Your goal. Starting at the line that contains "This screenshot has width=1456, height=818.", transcribe every remaining line of the data below exactly, and omit all pictures.

##########

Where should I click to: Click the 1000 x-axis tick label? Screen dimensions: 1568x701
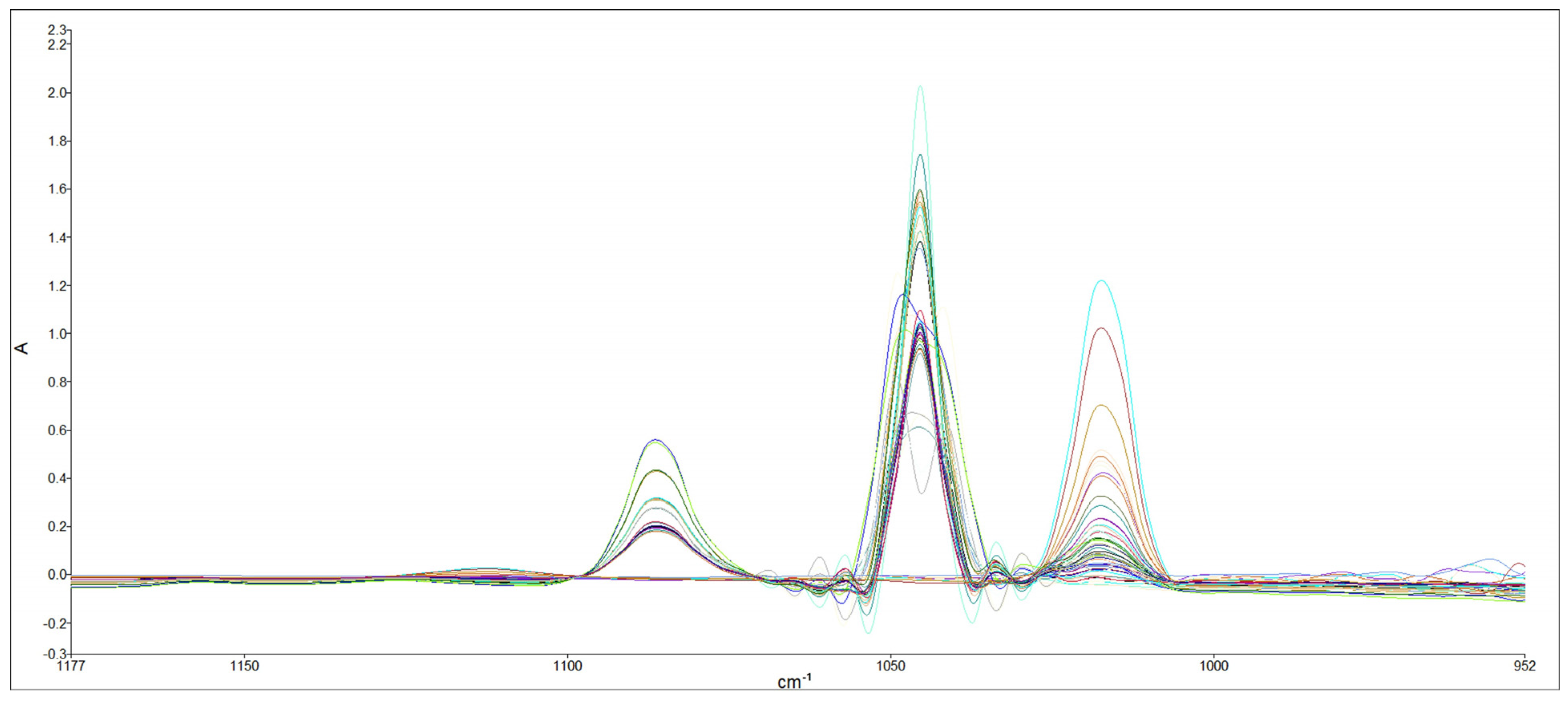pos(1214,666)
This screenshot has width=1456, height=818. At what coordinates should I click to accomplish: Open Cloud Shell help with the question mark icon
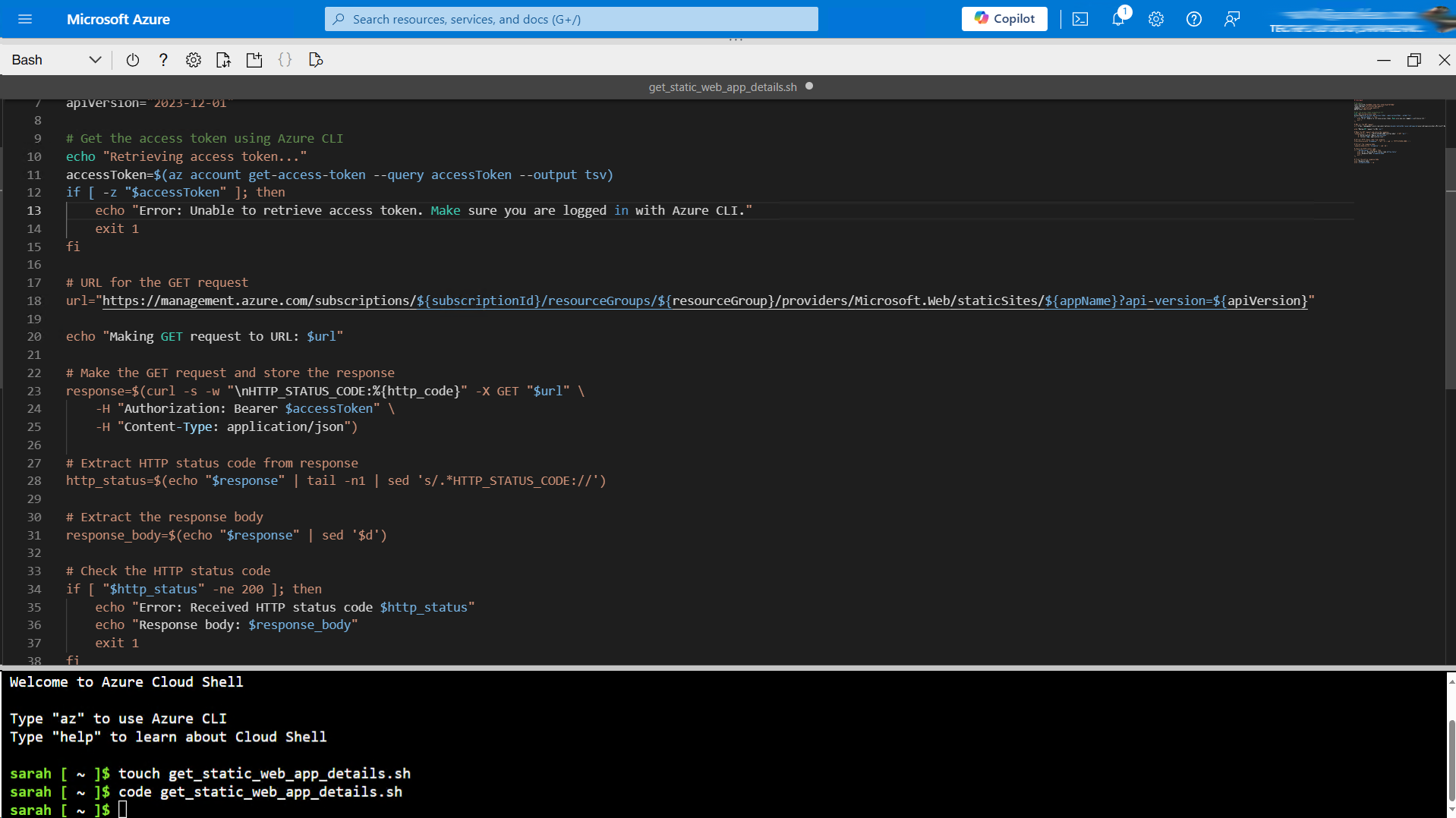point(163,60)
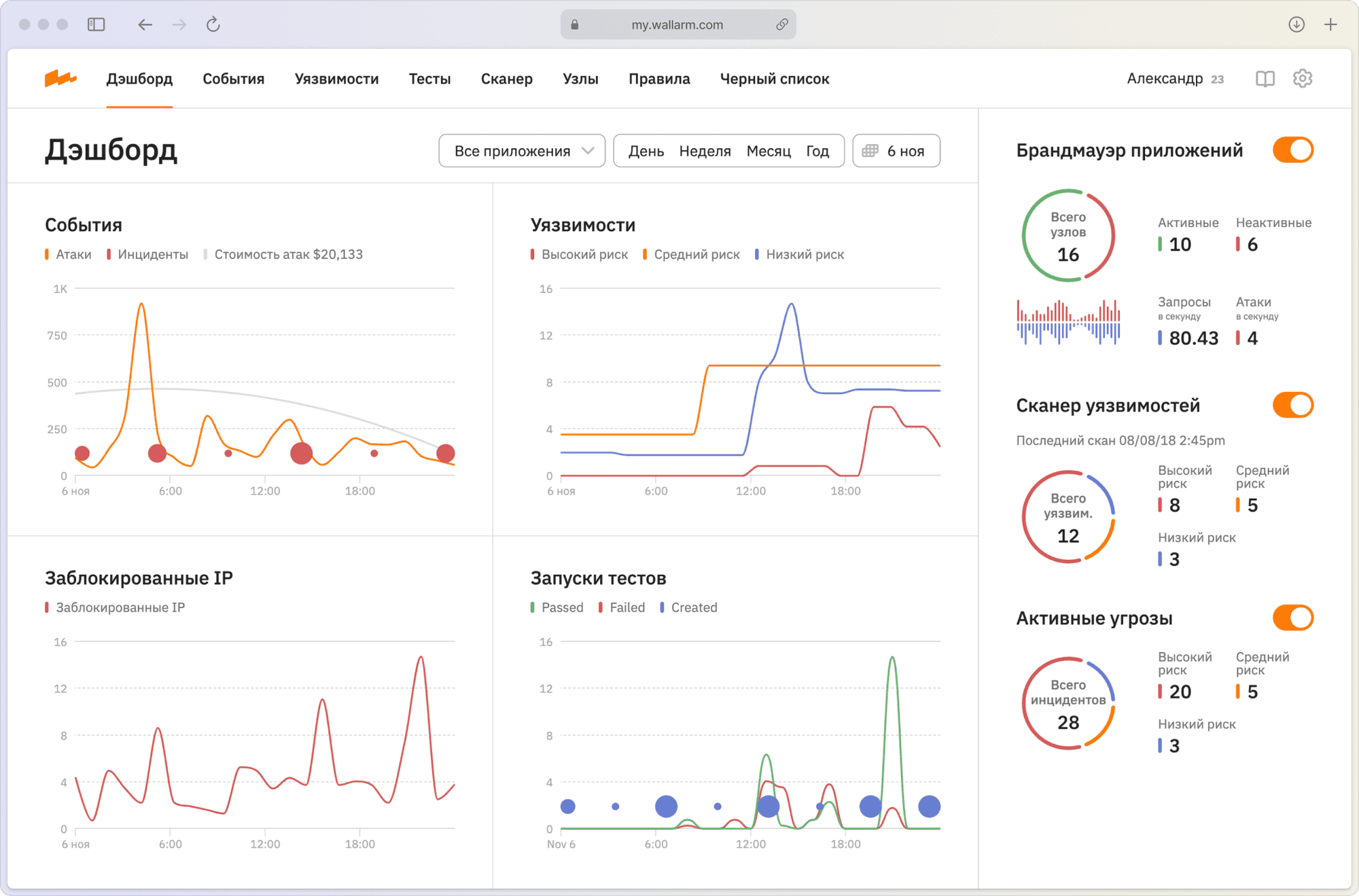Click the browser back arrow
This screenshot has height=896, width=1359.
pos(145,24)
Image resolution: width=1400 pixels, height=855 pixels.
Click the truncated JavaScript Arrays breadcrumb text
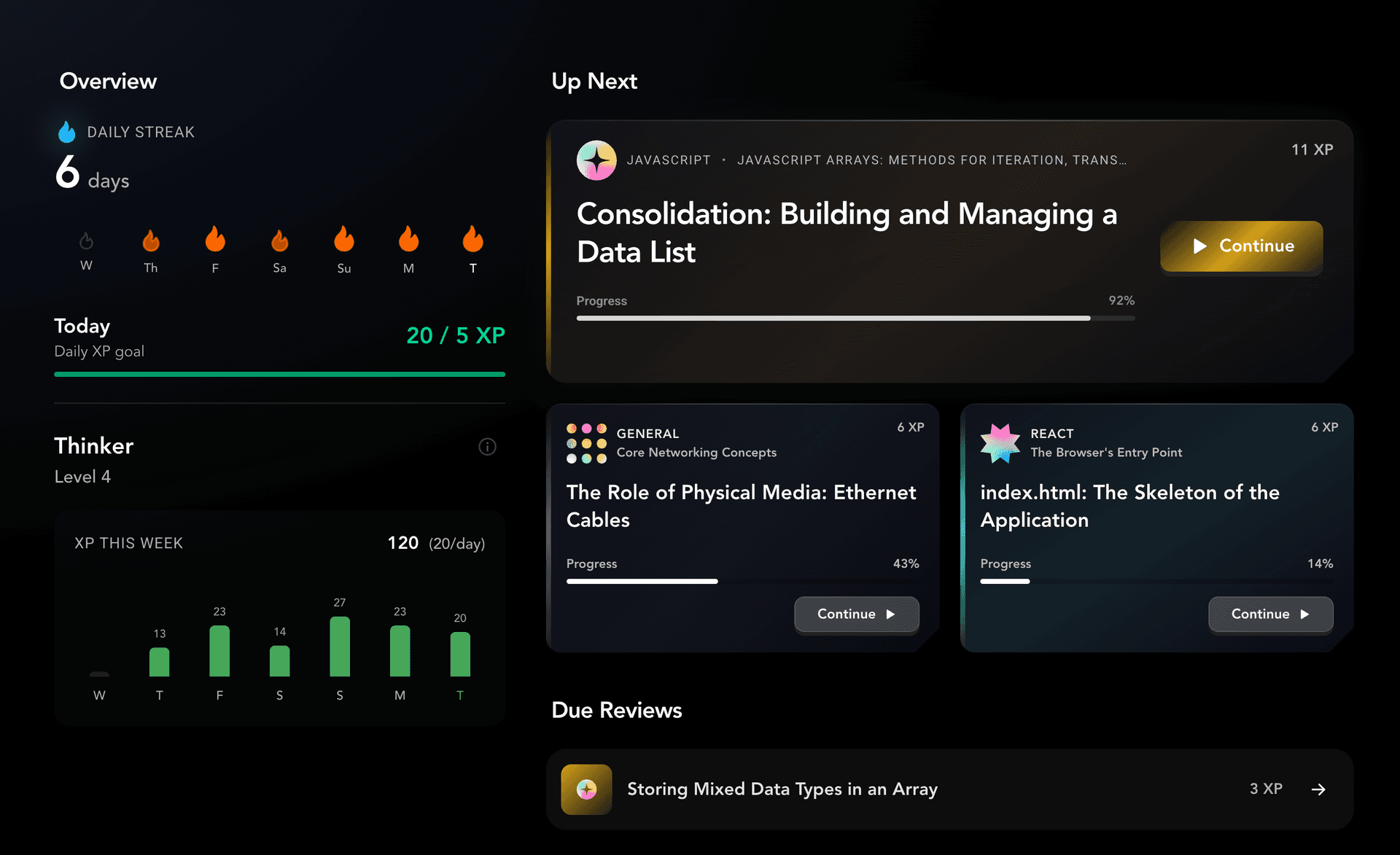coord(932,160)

##########

Answer below.
This screenshot has width=1456, height=818. At what coordinates should I click to accomplish: Open Cloud Shell help with the question mark icon
point(163,60)
Click the browser back arrow
This screenshot has height=896, width=1359.
pos(145,24)
Image resolution: width=1400 pixels, height=855 pixels.
Click the truncated JavaScript Arrays breadcrumb text
coord(932,160)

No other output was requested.